Veach is no stranger to Andretti Autosport, having raced with the team from 2010 to 2014 and then signed a three-year contract to drive in the Verizon IndyCar Series last fall.

“To have the opportunity to race with Andretti is almost perfect for me as far as growth and development,” Veach said. “With the three teammates I have and the skill and experience they have, it’s allowed my learning curve to accelerate that much quicker.

“That’s the tough thing. It’s a rookie season and when I look back at it and look at numbers, you may say things didn’t look good at certain races. But when I look back at them, I say to myself where that’s when I did my best fuel save, or that’s when I figured out how to fix an issue with braking. There’s so much I’ve picked up.

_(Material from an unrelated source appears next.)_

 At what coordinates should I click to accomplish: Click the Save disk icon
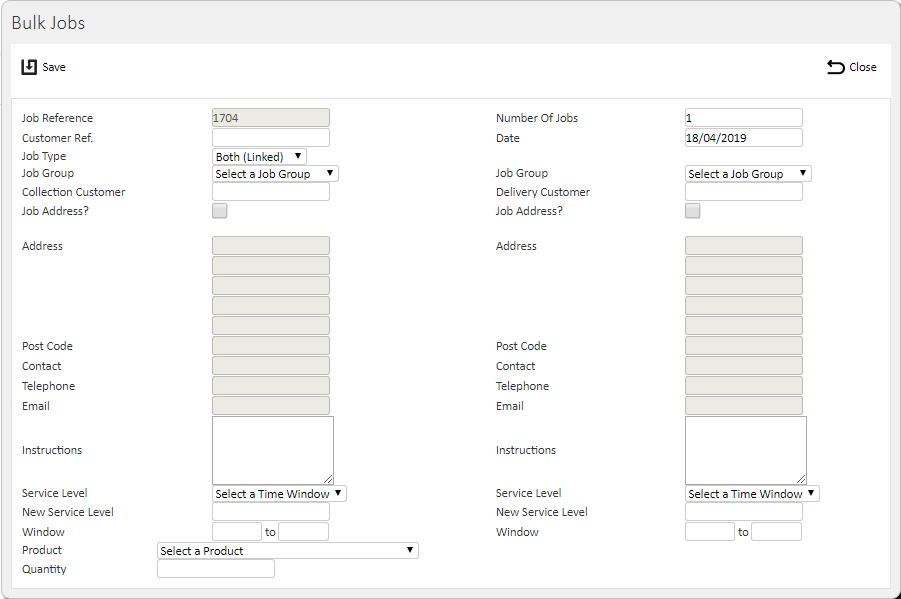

“But I feel like these last two race weekends have been arguably the most comfortable I’ve felt. Detroit, I was looking so great for 12th and 13th, and Texas, racing from 16th to 3rd and then I made a mistake (finished 16th). I finally feel confident enough to say I can race these guys and can race them hard and the car is finally starting to feel small, if you want to say that, like I’m driving the car instead of being stuck behind somebody else.”

While he’s learned from all of his Andretti Autosport teammates — Rossi, Marco Andretti and Ryan Hunter-Reay — Veach feels he is closest to fellow young driver, Rossi.

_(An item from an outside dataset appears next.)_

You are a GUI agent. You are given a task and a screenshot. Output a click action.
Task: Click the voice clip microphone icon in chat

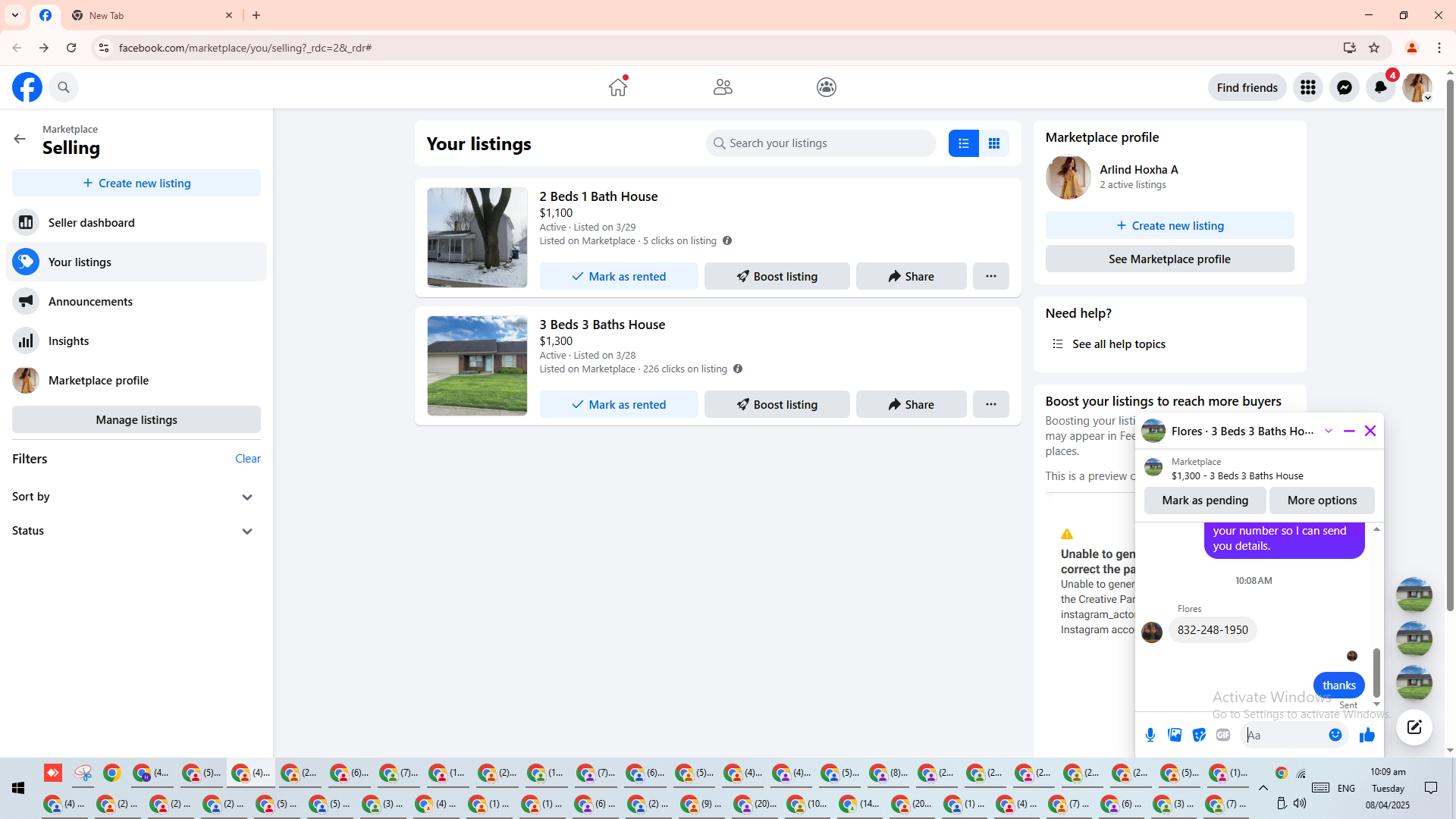(1150, 735)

“We’re both on the younger side of the spectrum of our teammates,” Veach said of Rossi. “And he’s the newest guy learning IndyCar, so he got that experience a little sooner than the other guys as far as time.

“For me, I’m in much the same position he was in two years ago. He’s been real helpful in helping me get up to speed.”

With eight more races remaining in the season, Veach’s primary goal is to finish his first full IndyCar season in the top-10. He’s currently 66 points behind the 10th-ranked driver, teammate Marco Andretti.

“If we could be top-10 in the championship, that’d be great, that’s what we’re hoping for,” Veach said. “We want to try and be consistently in the top-10 in the second half (of the season) in race results, too. And if we could get some top-fives, that would be fantastic.

“We just have to keep improving on qualifying, which shows how well you understand the car and how you can get the most out of it. I feel our race speed has been good, but when you’re starting at or near the back, it’s hard to move forward.”

Even so, there’s still good reason for optimism for Veach.

“Andretti always gives its drivers some of the best cars, so at the end of the day, it comes down to you learning as much as you can and learning as much as you can get out of a race-winning car,” he said. “I’ve just been lucky. This is my sixth season with Andretti if you count the ladder series, and it always has felt like a family.”

And if he has a strong finish Sunday at Road America, don’t be surprised if Veach hums or sings another Beatles song, “I Feel Fine,” as he leaves the legendary road course.